Crusin' has appeared in concert with such nationally prominent acts as the Turtles, the Young Rascals, Buckinghams, Gary Puckett and the Union Gap, the Strawberry Alarm Clock, the Grass Roots, Frankie Valli and the Four Seasons, Mary Wilson and the Supremes, Bobby Vee, Peter Noone, Chubby Checker, Freddy Cannon, Tommy Roe, the Kingsmen, Johnny Tillotson, Rare Earth, the Crystals, the Mamas and Papas, Bo Diddley and the Romantics.
The XL’s actually pre-dated so-called garage bands, and started in 1963 as a brass band called The Swinging Shepherds. Like many Midwestern rockers, the XL’s started in junior high and high school bands on various brass and wind instruments.

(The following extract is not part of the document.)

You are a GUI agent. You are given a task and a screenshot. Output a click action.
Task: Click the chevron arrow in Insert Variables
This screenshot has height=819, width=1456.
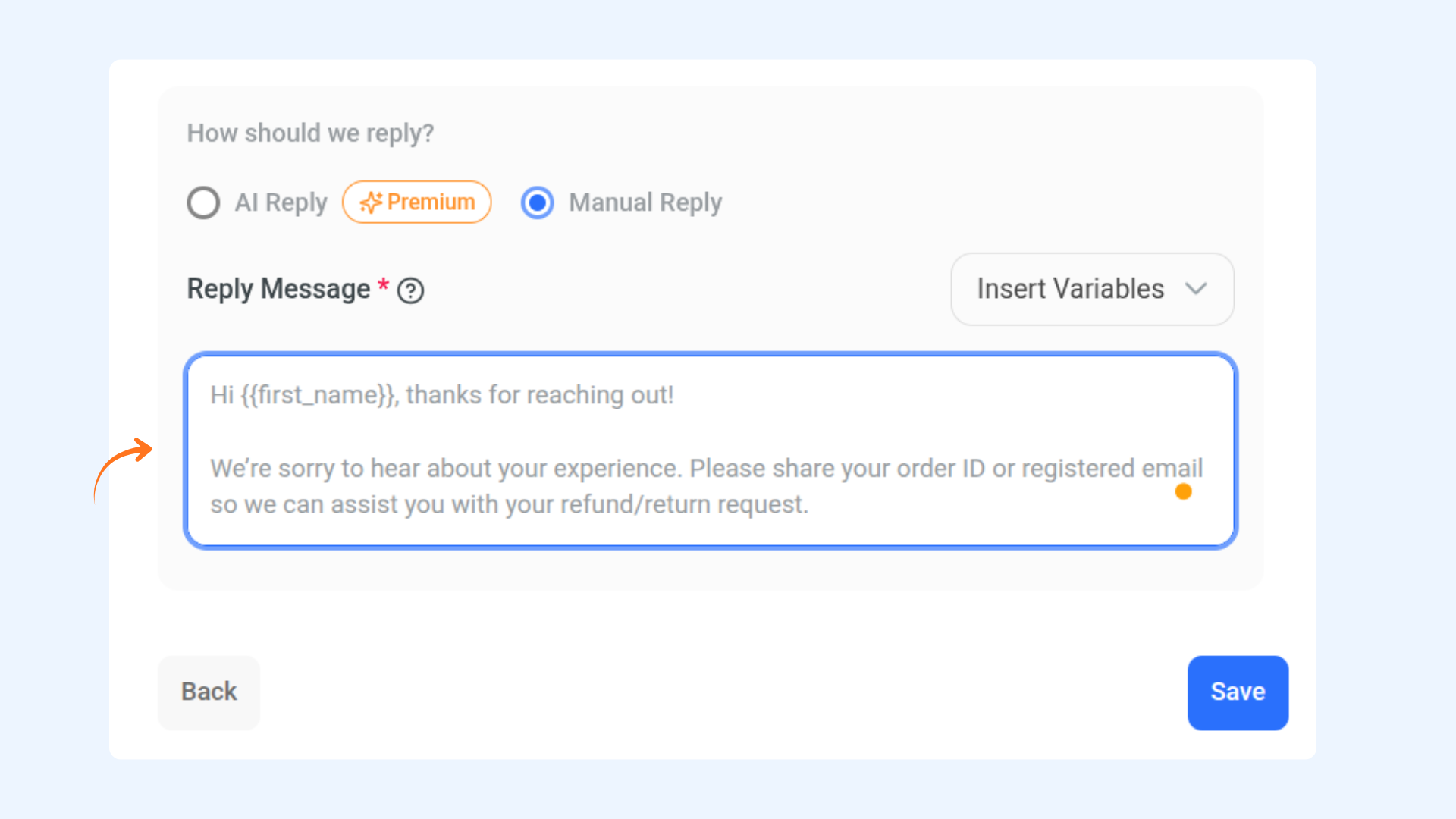click(1196, 289)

The original line-up key man was Joe McClean, bass player and one of the two dominant singers. The other lead singer, organist Bob Guy,was a smooth vocalist. Diminutive but powerful drummer, Les Thede was idolized by his peers, and guitarist Mike Heinrich had a frantic but fluid style. Gary Martin was the business manager primarily, but he got on stage to play sax and tambourine as well as add back-up vocals. That same year they converted to electric instruments, but always continued to carry brass – McClean on trumpet, Guy on trombone – with the aid of fill-in guitarists Jim Grothusen and Craig Ziegenhorn.
In eastern Iowa in the mid- to late sixties, there was no more influential or popular band than the XL’s. Showmen par excellence, the XL’s played constantly in Iowa and Illinois. They opened for numerous name bands, from the Buckinghams to the Yardbirds. Their single on the CBC label out of Omaha, “I Need A Ride,” got airplay on Davenport’s KSTT and other stations in 1967 and ‘68. The single was generating lots of excitement when the record label went belly up.
The XL’s played KSTT radio’s “Good Guy A-G-Go” at the Col Ballroom (also a Hall of Fame inductee) several summers running. Their popularity in eastern Iowa was, to invoke their name, unexcelled. At the urging of KSTT DJ Bob Henry, who felt the XL’s could make it big, the band came up with a song about teenagers on the beach, “Summer Love in the Sand.”
That recording was submitted to the national Vox Battle of the Bands in 1967. Competing against bands from all across the nation, the XL’s won. They were flown to Hollywood and performed the song in the MGM motion-picture production, “A Time To Sing” (starring Hank Williams, Jr. and Shelly Fabre). Few Iowa bands can claim a more nationally prominent feat and the film still plays on TCM from time to time.
When Guy and Heinrich were drafted, the XL’s changed their name to Fire and Ice, not missing a beat of popularity. Filling in on organ was the talented Andy Bailey and on guitar Larry Barrett, who had been the driving force behind the Iowa City band Uncle and the Anteaters, and who later joined the Daybreakers in their Rox incarnation. Fire and Ice with these members ended in 1969, although manager Gary Martin kept the group going with various members for a while.
Although the band members have since relocated around the country, they did reunite in 2008 for a one-off performance at Wilton’s Founders’ day. The fan response was overwhelming, and subsequently the XL’s were inducted into the Iowa Rock and Roll Hall of Fame in 2009.
Given that the XL’s are flying in for this very special performance at GRD, a “rain date” has been added, should weather prohibit the scheduled Thursday July 29 show.